DWI is an MRI technique that detects the movement of water molecules within tissues. Infiltrative lesions of hematologic malignancies often exhibit high cellular density, which restricts water diffusion and results in high signal intensity on DWI.8 In some cases, high signals on DWI may be because of the T2 shine-through effect, in which tissues with intrinsically high T2 signals appear bright on DWI despite the absence of true diffusion restriction. To address this, ADC mapping is used alongside DWI. ADC maps quantify the degree of water diffusion, and areas with true diffusion restriction appear as low signal on the ADC map. When interpreted together, DWI and ADC mapping allow better discrimination of pathologic lesions with high cellularity.8
Given the incidence of kidney infiltration and its diagnostic challenges, MRI may offer greater sensitivity. MRI, specifically DWI and ADC mapping, can potentially identify areas of increased cellularity and restricted diffusion. Recently, we reported that DWI is highly sensitive for detecting IgG4-TIN lesions and that DWI findings are useful for predicting the degree of fibrosis in IgG4-TIN.9^,^10
In the present case, we suspected infiltration of the kidneys in a patient who developed kidney impairment during the course of untreated AML. We hypothesized that, because of high cellular density, infiltrative lesions in the kidney would have high signal intensity on DWI and low signal intensity on ADC mapping, thereby allowing highly sensitive detection. Although no notable findings were observed on CT, multiple mass lesions with high signal intensity on DWI and low signal intensity on the ADC map were scattered throughout the kidneys, which is consistent with our hypothesis. Biopsy confirmed blast infiltration.
There are 3 main advantages of using MRI to detect kidney infiltration in patients with AML. First, it enables the identification of kidney infiltration at an early stage via a noninvasive, relatively low-cost imaging technique that is readily accessible in many facilities. Second, MRI can be performed safely without contrast agents, eliminating the risk of further deterioration of kidney function. Third, identifying lesion sites on MRI before performing a kidney biopsy near the detected lesions reduces the risk of sampling error.
Compared with previous studies summarized in Table 2, the novelty of our case is the use of DWI and ADC mapping to identify infiltration in the kidneys, followed by a kidney biopsy that confirmed the diagnosis and resulted in prompt treatment. This approach led to the successful management of both the patient's AML and his kidney dysfunction. To our knowledge, this is the first case in which kidney infiltration was identified in a patient with AML on the basis of imaging findings.

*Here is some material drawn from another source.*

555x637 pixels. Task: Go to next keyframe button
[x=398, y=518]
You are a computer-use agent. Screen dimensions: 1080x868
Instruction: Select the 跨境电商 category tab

This study has several limitations. First, it included only 1 patient, indicating a need for future studies with additional patients. Additionally, verifying the accuracy of puncture biopsies of MRI-detected lesions remains challenging. However, based on the principles of MRI, sites with high signal intensity on DWI and low signal intensity on the ADC map are likely to have a relatively high blast density. Performing a biopsy in these areas, as done in this case, helps reduce sampling error using a noninvasive approach. Additionally, the kidney biopsy did not show any significant glomerular abnormalities, and the cause of proteinuria remained unclear.
In conclusion, we present a case of AML with kidney dysfunction in which DWI and ADC mapping detected blast infiltration in the kidneys. This approach facilitated a timely, targeted kidney biopsy and early intervention, with improvement in both AML and kidney function. Larger studies are needed to validate MRI’s diagnostic value and assess its role in standard practice for suspected kidney infiltration in patients with AML.